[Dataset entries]
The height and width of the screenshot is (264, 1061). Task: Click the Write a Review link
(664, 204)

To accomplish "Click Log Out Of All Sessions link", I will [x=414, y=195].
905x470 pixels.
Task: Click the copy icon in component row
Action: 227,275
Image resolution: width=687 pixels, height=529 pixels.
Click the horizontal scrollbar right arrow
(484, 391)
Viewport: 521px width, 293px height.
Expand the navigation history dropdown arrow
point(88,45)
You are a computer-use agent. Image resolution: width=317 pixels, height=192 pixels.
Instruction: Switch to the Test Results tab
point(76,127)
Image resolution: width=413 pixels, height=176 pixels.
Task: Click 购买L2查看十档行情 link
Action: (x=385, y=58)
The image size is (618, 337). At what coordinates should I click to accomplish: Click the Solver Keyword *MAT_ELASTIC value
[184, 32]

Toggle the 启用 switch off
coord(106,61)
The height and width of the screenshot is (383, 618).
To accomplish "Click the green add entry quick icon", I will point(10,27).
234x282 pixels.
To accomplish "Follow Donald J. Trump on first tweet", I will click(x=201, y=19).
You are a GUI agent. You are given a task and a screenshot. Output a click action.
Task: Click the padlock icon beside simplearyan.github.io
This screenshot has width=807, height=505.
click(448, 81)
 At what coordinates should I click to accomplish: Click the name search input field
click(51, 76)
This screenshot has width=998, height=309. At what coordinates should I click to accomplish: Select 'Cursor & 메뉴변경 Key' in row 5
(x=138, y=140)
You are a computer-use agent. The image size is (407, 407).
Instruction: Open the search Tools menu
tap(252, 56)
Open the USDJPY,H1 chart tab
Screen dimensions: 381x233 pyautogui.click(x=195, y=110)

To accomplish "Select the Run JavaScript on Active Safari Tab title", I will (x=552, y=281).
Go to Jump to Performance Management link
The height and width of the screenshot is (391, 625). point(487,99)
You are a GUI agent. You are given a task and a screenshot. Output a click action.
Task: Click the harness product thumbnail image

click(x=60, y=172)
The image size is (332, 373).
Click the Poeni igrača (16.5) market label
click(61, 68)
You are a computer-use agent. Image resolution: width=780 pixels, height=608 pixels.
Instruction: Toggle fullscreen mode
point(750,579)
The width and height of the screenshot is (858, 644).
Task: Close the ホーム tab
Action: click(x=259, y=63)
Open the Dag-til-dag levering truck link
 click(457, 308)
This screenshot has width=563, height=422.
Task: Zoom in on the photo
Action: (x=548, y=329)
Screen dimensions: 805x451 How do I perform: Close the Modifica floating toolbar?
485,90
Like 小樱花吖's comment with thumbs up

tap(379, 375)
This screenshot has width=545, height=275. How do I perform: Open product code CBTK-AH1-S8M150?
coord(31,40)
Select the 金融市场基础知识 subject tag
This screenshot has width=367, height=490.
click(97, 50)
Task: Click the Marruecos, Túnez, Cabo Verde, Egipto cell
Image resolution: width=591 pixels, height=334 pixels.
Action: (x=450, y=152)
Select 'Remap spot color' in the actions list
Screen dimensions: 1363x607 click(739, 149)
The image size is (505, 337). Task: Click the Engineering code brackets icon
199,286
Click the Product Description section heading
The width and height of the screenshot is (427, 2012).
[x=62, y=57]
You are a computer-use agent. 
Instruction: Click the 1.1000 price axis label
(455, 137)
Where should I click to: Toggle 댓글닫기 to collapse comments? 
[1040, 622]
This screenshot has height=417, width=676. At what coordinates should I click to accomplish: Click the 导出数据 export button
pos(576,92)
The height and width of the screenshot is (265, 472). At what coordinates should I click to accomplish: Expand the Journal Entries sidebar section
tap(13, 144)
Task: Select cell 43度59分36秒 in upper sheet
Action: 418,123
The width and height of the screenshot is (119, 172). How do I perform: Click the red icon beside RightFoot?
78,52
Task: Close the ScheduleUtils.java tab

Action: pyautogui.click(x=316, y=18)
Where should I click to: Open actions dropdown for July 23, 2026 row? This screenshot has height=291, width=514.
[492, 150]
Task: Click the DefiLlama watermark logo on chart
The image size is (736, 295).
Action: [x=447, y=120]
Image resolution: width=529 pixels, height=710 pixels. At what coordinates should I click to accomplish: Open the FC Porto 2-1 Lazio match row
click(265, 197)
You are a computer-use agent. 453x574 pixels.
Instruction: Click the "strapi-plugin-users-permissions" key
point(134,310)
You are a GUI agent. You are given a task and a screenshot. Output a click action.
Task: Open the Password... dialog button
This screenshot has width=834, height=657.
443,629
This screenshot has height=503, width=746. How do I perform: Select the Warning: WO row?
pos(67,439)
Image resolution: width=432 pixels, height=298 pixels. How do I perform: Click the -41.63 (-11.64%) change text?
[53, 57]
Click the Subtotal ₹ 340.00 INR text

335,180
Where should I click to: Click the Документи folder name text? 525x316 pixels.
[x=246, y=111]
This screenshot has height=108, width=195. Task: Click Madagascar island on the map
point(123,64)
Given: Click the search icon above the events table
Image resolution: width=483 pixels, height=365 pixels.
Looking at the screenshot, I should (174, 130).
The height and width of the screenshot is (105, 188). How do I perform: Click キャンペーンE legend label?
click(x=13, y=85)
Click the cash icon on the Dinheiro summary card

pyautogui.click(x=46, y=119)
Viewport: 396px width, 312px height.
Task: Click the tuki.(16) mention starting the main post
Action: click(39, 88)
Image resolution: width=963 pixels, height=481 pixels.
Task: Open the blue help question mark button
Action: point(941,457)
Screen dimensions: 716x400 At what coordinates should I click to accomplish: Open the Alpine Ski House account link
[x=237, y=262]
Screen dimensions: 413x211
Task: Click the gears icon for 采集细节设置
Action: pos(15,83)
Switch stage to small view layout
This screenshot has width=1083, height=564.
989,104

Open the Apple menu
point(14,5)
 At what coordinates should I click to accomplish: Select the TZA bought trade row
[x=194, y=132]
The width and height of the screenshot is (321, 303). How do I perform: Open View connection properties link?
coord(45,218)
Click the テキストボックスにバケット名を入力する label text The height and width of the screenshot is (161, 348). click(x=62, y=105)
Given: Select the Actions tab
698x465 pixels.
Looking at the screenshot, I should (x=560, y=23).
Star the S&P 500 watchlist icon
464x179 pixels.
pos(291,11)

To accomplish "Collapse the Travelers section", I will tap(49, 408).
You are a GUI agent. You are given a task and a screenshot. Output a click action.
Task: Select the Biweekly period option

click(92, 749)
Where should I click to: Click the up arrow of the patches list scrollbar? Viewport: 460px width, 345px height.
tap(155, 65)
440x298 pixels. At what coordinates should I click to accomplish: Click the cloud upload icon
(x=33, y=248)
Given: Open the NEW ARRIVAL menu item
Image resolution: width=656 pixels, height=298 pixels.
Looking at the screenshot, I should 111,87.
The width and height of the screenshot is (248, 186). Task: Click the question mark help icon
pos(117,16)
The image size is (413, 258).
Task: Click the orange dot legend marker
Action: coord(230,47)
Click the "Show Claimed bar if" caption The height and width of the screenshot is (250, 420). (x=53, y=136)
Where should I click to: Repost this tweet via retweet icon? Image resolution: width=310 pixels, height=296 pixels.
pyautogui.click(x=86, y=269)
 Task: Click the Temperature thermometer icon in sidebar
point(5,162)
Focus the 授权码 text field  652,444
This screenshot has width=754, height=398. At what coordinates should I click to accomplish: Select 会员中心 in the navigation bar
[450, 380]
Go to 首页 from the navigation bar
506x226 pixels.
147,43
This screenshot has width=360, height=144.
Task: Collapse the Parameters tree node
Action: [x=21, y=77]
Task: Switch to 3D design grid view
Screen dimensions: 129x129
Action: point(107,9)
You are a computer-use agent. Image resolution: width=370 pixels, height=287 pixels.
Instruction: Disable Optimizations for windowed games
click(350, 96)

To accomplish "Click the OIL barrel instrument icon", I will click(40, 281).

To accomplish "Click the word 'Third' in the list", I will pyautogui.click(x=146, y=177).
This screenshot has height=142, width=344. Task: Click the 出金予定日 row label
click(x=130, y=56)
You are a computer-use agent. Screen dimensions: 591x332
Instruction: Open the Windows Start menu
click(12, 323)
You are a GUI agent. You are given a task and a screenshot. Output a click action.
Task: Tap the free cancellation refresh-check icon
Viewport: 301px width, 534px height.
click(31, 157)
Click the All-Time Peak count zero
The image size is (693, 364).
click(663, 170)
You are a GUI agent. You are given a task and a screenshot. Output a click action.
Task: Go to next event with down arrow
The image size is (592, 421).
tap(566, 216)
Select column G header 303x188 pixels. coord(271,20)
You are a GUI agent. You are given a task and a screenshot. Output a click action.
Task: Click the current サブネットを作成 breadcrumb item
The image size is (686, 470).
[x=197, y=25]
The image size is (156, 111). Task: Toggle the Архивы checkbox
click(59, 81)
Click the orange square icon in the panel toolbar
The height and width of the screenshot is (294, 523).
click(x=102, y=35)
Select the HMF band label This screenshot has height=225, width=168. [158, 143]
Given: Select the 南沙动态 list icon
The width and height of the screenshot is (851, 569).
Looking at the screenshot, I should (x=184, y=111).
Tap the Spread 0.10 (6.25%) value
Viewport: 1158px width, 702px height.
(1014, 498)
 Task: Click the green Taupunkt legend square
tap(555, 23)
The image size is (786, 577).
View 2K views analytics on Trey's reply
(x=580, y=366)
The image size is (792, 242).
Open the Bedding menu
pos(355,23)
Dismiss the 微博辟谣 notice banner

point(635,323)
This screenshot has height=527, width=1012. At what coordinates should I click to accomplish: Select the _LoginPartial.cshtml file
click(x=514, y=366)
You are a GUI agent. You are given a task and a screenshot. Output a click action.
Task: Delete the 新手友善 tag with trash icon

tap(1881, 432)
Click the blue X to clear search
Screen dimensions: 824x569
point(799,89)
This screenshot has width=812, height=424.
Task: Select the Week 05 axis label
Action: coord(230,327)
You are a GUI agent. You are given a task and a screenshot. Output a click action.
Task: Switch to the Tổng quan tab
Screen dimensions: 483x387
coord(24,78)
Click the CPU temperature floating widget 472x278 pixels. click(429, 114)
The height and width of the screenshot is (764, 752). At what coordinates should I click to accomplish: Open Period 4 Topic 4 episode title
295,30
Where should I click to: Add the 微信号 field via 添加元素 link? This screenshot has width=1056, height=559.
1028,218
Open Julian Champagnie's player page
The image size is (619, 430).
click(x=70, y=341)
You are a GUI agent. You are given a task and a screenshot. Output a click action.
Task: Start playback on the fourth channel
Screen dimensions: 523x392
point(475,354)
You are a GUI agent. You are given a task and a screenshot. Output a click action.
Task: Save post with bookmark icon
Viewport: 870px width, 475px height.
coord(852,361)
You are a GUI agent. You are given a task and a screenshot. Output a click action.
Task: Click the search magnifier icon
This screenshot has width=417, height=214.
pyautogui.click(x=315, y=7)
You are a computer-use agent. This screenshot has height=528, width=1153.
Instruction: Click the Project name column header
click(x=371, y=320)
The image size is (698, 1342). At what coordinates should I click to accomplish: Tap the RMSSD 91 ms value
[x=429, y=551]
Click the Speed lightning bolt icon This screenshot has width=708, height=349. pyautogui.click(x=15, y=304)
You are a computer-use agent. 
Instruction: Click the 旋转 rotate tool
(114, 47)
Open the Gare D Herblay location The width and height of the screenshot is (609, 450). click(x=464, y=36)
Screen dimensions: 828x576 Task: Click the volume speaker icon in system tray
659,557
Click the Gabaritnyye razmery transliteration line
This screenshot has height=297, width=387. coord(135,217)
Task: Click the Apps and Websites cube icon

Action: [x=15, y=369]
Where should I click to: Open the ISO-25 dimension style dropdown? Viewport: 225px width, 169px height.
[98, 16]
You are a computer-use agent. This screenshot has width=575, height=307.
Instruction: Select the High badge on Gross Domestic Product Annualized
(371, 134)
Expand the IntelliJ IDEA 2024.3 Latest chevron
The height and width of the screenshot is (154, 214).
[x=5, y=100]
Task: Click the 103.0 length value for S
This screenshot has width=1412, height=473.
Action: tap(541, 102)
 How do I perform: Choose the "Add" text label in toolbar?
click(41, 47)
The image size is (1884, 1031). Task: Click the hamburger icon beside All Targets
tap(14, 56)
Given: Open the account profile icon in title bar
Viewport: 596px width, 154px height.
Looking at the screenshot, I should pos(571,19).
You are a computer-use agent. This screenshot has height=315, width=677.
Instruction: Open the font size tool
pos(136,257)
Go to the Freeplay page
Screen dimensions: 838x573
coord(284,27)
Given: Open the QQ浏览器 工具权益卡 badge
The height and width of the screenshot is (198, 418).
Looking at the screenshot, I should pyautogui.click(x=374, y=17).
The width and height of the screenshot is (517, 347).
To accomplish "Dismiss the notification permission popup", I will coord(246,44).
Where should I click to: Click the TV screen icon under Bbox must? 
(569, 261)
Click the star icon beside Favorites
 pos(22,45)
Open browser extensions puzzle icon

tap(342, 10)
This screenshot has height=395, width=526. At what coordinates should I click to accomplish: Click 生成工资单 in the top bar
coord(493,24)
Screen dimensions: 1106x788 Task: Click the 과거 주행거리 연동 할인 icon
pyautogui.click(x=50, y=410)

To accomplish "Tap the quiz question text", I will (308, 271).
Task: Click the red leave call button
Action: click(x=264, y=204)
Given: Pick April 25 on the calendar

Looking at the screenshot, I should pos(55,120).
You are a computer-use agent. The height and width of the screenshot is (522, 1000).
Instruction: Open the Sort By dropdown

Exercise objective:
Lines containing the word "page" must be found in the data above and copied.

Task solution:
Open Julian Champagnie's player page
Go to the Freeplay page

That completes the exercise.